Xcode projects depending on each other?

Hello,


I've been struggling with a problem now for quite a while and was hoping for some advice.


I have an Xcode workspace. There are three projects in it: A, B, and C.


A is a Swift project that produces a framework. B relies on A (as well as a system framework, libedit), and produces a framework as well. C is a very simple Objective-C application that depends on the frameworks A and B. (The idea is that A is the primary 'product'; a user could stick the framework in their own app; B and C are for a demo app that shows off A.)


Now, the way I'm setting up these dependencies is that for projects B and C, I go to the project settings --> General tab --> "Linked Frameworks and Libraries" section, and then add my dependencies (frameworks and/or system libraries). This works great as long as I'm at my own computer.


The problem is this: my workspace and projects live in a Git repository. When I check out the repository on a different computer and open the workspace and projects in Xcode, the framework 'links' are broken. If I try building my project, B and C can't find the frameworks they depend upon, even when A builds successfully. I have to go to the project settings, remove them from "Linked Frameworks and Libraries", and re-add them before things will start building again.
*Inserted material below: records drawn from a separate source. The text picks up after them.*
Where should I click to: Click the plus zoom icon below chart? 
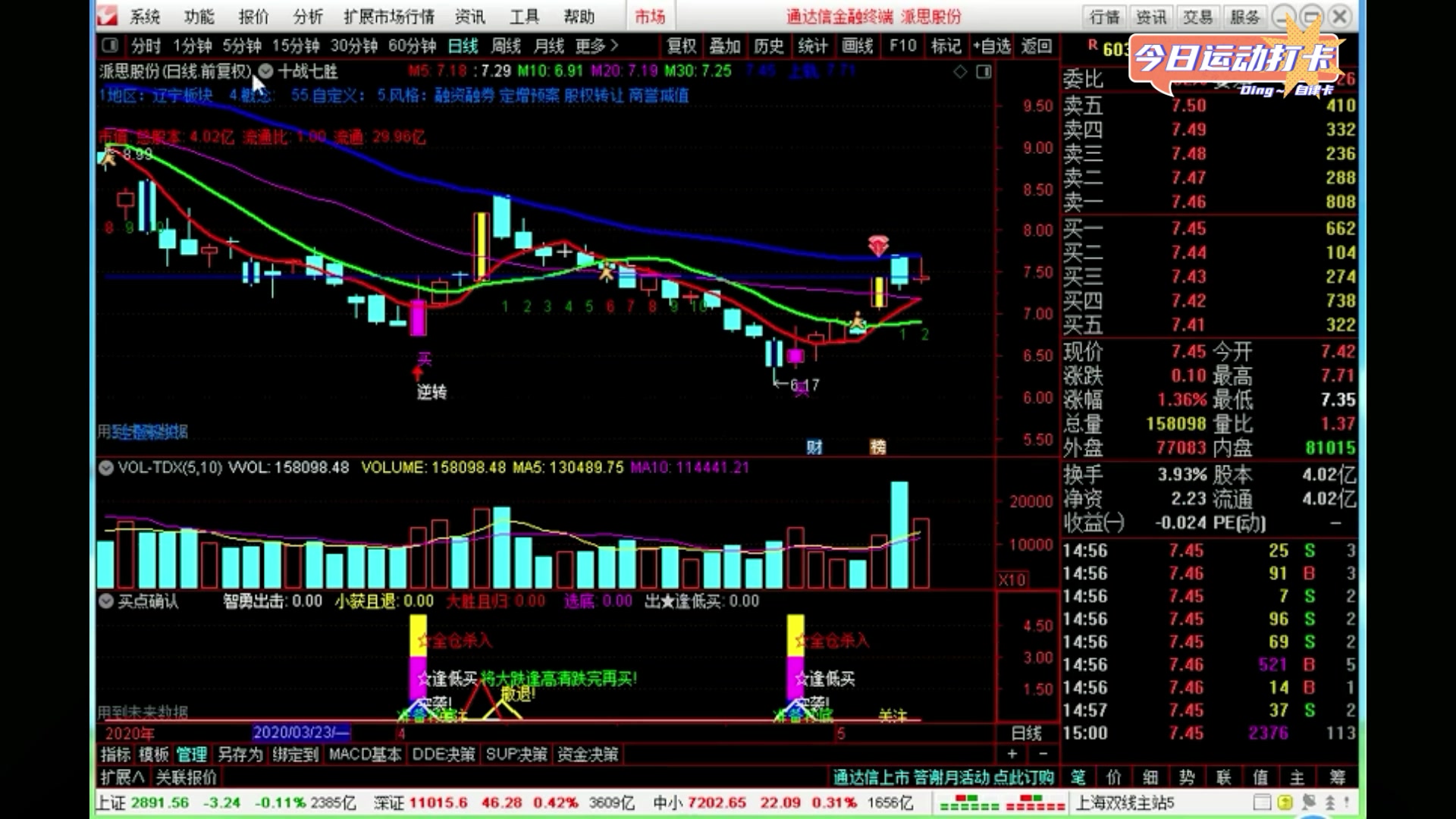pyautogui.click(x=1012, y=754)
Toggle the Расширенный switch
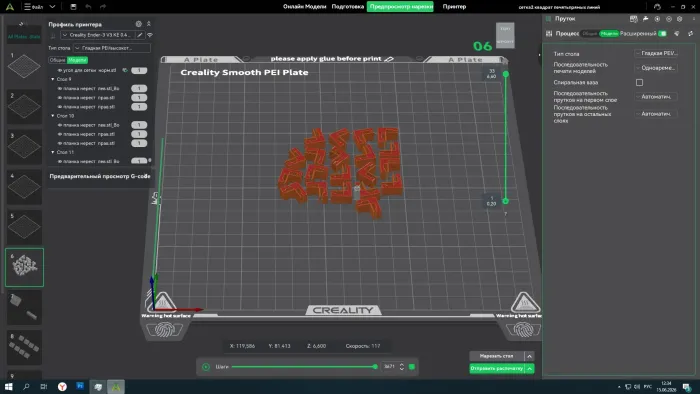700x394 pixels. coord(662,33)
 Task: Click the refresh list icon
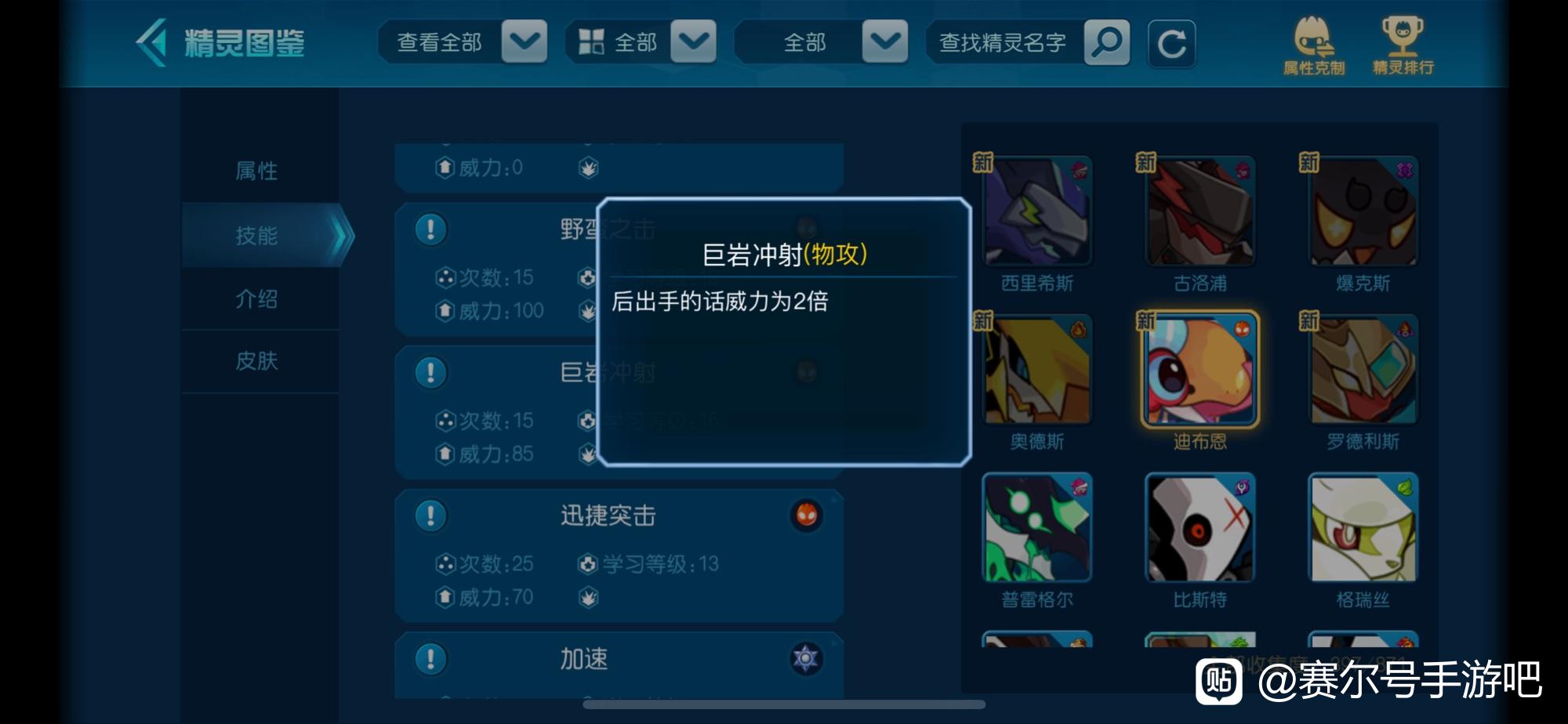click(x=1171, y=43)

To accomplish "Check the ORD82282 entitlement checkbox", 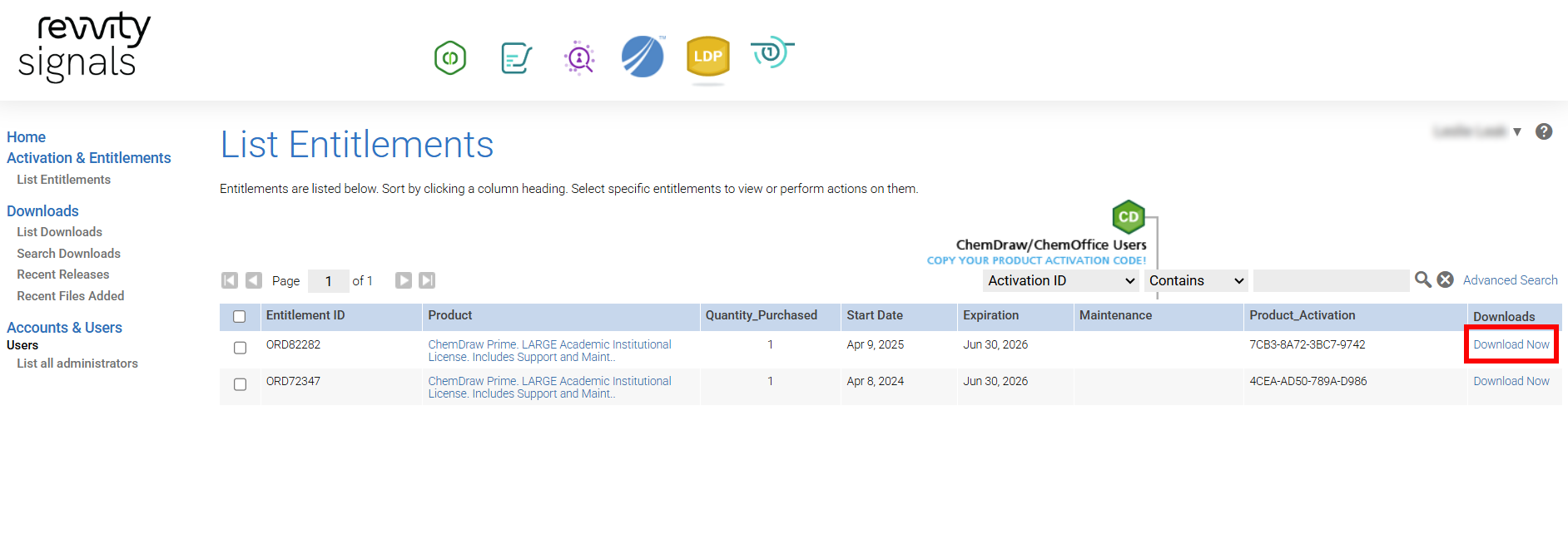I will [240, 348].
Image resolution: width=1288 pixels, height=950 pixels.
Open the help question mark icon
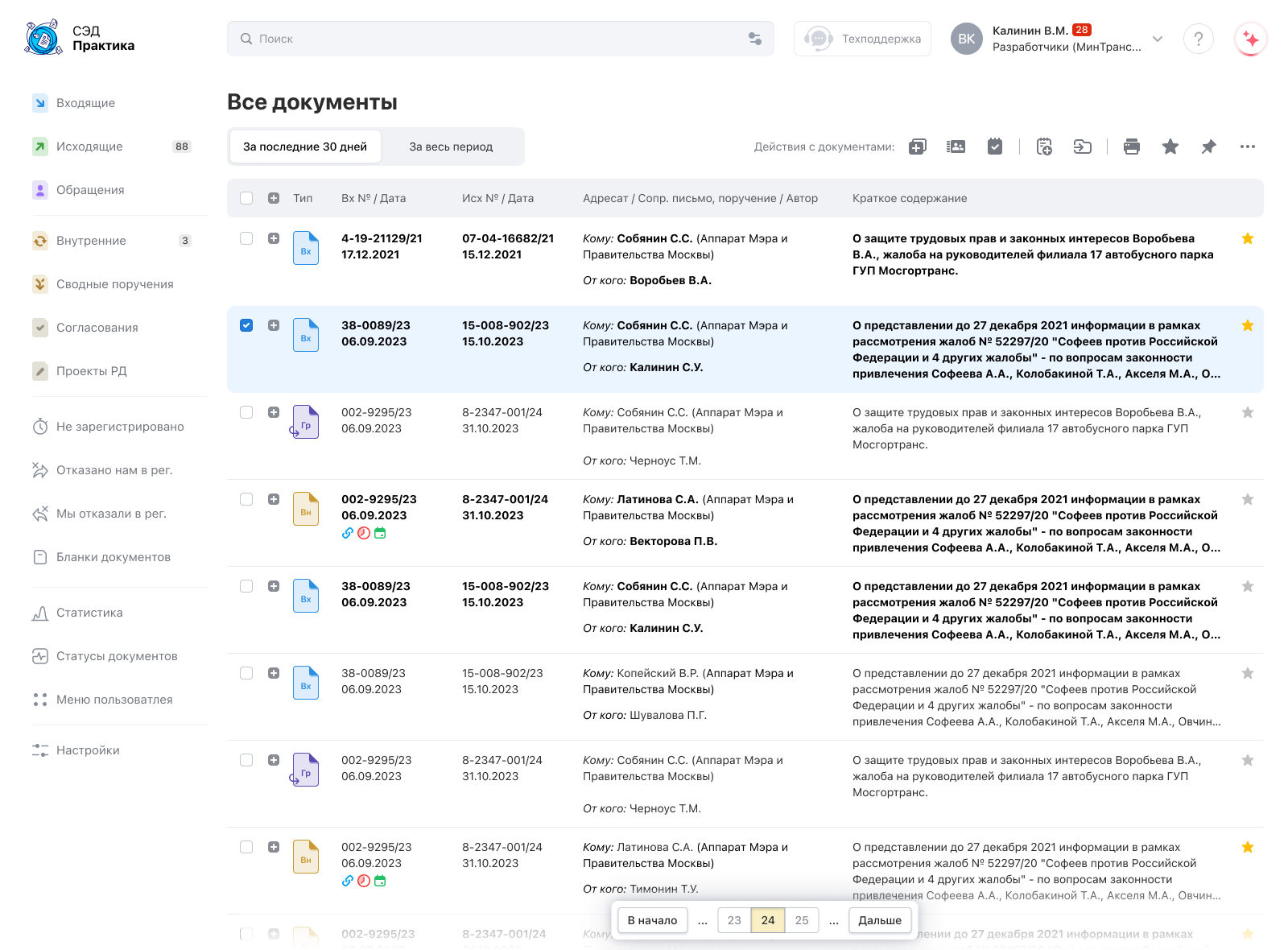pos(1198,39)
This is pretty frustrating for me, since the project is publicly available and I'd like interested people to be able to clone it, open the workspace in Xcode, and just press the Build button and have things work. Am I configuring my projects incorrectly? Is there best practice for how I should be doing this? Any help or tips would be greatly appreciated.


I'm currently using Xcode 8 beta, but this has been a problem with every version of Xcode 7 as well.


Thanks in advance,

Austin

Accepted Reply

Xcode kinda prefers that you put each project in a separate repository. It used to be possible (and probably still is, though I haven't tried recently) to use the git command line to force multiple projects into a single repository, but it probably isn't worth it.


Next, if you want to auto-clone dependent repositories when a client clones the "main" repository, then you need to have the dependent projects/repositories in the workspace of the "main" repository. If you're using an explicit workspace, then you need the workspace to have its own repository, so that this can be the "main" one. (Again, you might be able to mitigate the repository bloat by putting multiple projects in a single repository, but you're going to have to work at that.)


In your current scenario, you might be better off by putting everything into a single project, with 3 targets for the various pieces. The whole dependent auto-clone thing is really for (say) combining 3rd party projects from multiple sources, rather than what you're doing here, where it really all goes together. If you do it this way, there's only one repository for a client to get.

Replies

Xcode kinda prefers that you put each project in a separate repository. It used to be possible (and probably still is, though I haven't tried recently) to use the git command line to force multiple projects into a single repository, but it probably isn't worth it.


Next, if you want to auto-clone dependent repositories when a client clones the "main" repository, then you need to have the dependent projects/repositories in the workspace of the "main" repository. If you're using an explicit workspace, then you need the workspace to have its own repository, so that this can be the "main" one. (Again, you might be able to mitigate the repository bloat by putting multiple projects in a single repository, but you're going to have to work at that.)


In your current scenario, you might be better off by putting everything into a single project, with 3 targets for the various pieces. The whole dependent auto-clone thing is really for (say) combining 3rd party projects from multiple sources, rather than what you're doing here, where it really all goes together. If you do it this way, there's only one repository for a client to get.

Thanks for the detailed reply, Quincey! I will probably end up trying the "three targets in one project" approach.